I asked Bob whether Delbert Hill was still alive. Bob didn't know. "I think he must be dead. Nobody in show business gives away stuff like this," he said, pointing to the apple box. "But if you ever find out, let me know." In his dry, understated way, Bob is almost as shameless as Delbert Hill.

"Ohoho! Sure I knew Delbert. You never knew whether you were going to meet him as man or a woman."

I was on the phone to Harry, the Philadelphia magician who taught me how to squeeze a navy bean through my sinuses and out my eye.

"I loved him, but then I love oddballs. I remember he had all sorts of jobs one summer he went around selling ice cream from a backpack." What was Donna like? "A classy middle-aged woman, with excellent taste in clothes. Had dinner at our house and completely fooled my dear wife. But when he was a man, boy, did he have a mouth on him. Try calling Ed at the Magic Fun Shop..."

"Hmmph," said Ed, who long ago sold my parents a crucial magic kit. "Oh, I knew Delbert. Worked for me for a while until I found him becoming a partner, if you know what I mean. Last I heard of him he had a some kind of restaurant on South Street..."

"You mean the one next door to the tailor shop? Awful food? Only lasted a few months?" recalled Paul at Factotum Books on South Street. "I think it was called `Del's Diner'..."

The tailor was sitting in his shop at an ancient sewing machine. He snipped a thread, and raised his cropped white head. "Delbert Hill", he pronounced in a tone of Biblical finality, "is dead."

So I called my pal Frank, the lawyer-novelist who is either related to or knows intimately every tenth human being in Philadelphia, who called his brother-in-law Steve the magic- fan-Undertaker, who called the Pennsylvania Bureau of Vital Statistics, which led me to two social workers, Vickie and Paula.

"Mr. Hill charmed everyone at the hospital," said Paula, who met Delbert during his last bout with cancer. "He got through his illness on his wit. I offered to help, but he was extremely independent and said, `When puppies get sick, they just go off by themselves, then they either get better or they die.' And whenever I'd say something sympathetic, he would just laugh, `Don't worry about me. I'm a soldier.'"

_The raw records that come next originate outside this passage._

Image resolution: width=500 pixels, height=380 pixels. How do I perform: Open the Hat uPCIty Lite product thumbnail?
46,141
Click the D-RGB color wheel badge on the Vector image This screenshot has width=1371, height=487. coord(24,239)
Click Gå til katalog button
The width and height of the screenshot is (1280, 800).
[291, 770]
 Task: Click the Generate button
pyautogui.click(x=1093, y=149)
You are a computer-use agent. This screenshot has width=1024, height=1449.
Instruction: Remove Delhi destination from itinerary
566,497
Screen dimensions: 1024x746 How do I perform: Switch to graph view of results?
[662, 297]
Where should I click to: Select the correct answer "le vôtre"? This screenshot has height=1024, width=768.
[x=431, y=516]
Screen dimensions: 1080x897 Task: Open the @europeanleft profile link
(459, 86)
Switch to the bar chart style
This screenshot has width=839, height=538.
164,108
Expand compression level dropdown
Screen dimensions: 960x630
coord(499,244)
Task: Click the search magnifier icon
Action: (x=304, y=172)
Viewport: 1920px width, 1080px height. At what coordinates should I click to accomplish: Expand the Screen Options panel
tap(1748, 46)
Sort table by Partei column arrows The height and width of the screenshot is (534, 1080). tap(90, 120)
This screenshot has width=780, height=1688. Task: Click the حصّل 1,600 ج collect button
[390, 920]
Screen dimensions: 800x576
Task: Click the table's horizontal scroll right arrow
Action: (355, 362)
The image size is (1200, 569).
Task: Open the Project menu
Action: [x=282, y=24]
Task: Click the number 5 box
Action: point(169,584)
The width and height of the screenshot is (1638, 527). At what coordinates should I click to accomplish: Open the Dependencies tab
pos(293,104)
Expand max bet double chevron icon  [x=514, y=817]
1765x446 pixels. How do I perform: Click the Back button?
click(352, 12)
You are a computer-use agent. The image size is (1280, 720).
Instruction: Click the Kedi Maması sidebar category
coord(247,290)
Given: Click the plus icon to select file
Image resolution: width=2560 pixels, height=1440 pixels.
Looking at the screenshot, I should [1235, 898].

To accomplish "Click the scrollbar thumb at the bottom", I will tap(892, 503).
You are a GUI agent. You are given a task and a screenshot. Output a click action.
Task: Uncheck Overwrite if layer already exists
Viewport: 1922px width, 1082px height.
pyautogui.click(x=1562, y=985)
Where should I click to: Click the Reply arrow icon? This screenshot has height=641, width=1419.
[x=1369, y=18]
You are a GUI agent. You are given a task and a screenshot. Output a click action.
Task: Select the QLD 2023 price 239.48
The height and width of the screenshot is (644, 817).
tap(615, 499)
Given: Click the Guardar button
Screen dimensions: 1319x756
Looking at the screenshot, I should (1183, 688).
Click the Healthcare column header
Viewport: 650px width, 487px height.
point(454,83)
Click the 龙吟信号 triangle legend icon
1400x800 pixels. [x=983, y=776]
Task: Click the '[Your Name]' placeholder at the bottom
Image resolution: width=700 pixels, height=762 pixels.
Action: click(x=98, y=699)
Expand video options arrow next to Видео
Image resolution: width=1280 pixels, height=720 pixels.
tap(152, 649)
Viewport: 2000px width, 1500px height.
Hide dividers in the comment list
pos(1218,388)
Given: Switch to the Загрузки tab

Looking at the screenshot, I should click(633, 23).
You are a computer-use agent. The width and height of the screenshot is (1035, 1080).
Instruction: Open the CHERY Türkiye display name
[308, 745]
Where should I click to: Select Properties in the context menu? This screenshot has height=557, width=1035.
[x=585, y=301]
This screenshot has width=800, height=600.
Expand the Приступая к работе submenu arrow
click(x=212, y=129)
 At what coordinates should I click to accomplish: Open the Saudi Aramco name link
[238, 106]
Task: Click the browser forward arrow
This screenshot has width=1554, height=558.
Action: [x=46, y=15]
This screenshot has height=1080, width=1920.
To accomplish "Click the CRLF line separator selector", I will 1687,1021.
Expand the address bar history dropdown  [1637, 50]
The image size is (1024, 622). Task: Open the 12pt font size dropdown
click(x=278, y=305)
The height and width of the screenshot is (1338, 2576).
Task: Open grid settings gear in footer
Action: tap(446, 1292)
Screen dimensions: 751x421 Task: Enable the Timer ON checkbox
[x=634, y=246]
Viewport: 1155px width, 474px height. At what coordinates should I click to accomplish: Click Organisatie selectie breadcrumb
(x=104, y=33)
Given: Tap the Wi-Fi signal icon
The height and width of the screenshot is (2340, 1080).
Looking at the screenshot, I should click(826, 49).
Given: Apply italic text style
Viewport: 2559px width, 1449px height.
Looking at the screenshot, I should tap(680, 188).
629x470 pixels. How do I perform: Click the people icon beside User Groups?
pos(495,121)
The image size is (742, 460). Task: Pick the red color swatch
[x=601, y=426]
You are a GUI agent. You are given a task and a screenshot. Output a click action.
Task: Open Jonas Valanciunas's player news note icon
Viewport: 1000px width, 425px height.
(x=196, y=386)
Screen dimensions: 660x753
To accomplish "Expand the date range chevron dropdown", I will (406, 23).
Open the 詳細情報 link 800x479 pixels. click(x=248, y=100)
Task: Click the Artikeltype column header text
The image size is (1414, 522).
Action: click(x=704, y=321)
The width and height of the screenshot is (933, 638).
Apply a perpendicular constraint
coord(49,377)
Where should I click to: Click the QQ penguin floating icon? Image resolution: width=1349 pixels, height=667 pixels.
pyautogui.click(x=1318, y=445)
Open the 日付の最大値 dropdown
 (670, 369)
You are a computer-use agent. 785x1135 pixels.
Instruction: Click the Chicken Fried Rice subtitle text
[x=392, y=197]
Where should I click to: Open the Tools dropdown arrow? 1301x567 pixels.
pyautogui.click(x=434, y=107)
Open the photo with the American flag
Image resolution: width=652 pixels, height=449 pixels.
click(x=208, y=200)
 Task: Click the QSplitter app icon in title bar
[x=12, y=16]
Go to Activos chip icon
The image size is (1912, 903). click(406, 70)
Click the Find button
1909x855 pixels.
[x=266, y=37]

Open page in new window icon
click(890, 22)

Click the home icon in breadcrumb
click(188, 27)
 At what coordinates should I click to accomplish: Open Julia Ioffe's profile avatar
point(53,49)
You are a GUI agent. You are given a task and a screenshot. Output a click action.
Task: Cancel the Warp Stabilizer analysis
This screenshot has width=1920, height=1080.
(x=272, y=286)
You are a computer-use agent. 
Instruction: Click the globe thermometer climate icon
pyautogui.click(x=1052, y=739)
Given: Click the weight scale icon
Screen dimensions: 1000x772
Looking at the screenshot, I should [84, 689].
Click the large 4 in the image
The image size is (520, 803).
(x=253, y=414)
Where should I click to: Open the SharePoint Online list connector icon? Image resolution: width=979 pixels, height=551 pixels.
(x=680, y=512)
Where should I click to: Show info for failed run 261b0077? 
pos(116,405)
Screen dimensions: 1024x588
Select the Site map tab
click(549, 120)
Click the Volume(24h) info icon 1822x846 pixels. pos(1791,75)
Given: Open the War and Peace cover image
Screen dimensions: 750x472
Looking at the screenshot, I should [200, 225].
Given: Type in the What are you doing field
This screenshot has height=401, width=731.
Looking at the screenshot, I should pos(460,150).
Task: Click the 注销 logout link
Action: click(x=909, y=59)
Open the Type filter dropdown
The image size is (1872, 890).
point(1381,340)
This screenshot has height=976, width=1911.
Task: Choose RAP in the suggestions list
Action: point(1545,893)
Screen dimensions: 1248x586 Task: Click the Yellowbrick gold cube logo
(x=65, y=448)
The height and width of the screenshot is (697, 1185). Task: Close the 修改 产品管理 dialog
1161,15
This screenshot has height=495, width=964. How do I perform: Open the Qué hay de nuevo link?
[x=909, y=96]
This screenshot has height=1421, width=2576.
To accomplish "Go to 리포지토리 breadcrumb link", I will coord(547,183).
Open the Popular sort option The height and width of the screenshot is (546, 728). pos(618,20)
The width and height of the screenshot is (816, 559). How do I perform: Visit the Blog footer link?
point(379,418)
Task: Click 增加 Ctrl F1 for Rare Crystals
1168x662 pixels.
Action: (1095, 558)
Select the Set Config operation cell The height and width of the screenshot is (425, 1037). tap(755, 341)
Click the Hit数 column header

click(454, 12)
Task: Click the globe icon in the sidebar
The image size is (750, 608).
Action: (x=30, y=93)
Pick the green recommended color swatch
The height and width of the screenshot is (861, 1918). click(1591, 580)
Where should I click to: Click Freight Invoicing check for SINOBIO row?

Vickie remembered that Delbert used to come over to Graduate Hospital on South Street, eat in the cafeteria, and tell stories of life on the stage. "He had a clear, rosy complexion and a casual way about him. His apartment was full of magic and circus stuff to be honest, he really didn't keep the place up and he had a story for every poster. There were lots of women's clothes in his closets; he said they belonged to his girlfriend."

On January 10th, 1991, Vickie found him, seventy-eight years old, dehydrated and dying, in a chair surrounded by the memorabilia of his triumphs. He had refused to disclose anything about his family or make any of the conventional "arrangements", and so made his exit through an unmarked grave in Bala Cynwyd's Merion Cemetery. "You know," said Vickie, "Mr. Hill told us he once performed for the Queen of England. Do you suppose that was true?"

I told Bob and Elaine what I had unearthed in eight months of amateur sleuthing, and handed Bob the last item for his Donna Delbert file: a handsome gray death certificate. Bob thanked me.

"You're one of them, too, you know," he said, pointing at the dining table laden with envelopes full of his "innocents". "I've already got a file started on you."

So I guess this means someday I'll be in an apple box, side by side with a transvestite fire eater. I'm guessing I'll feel right at home.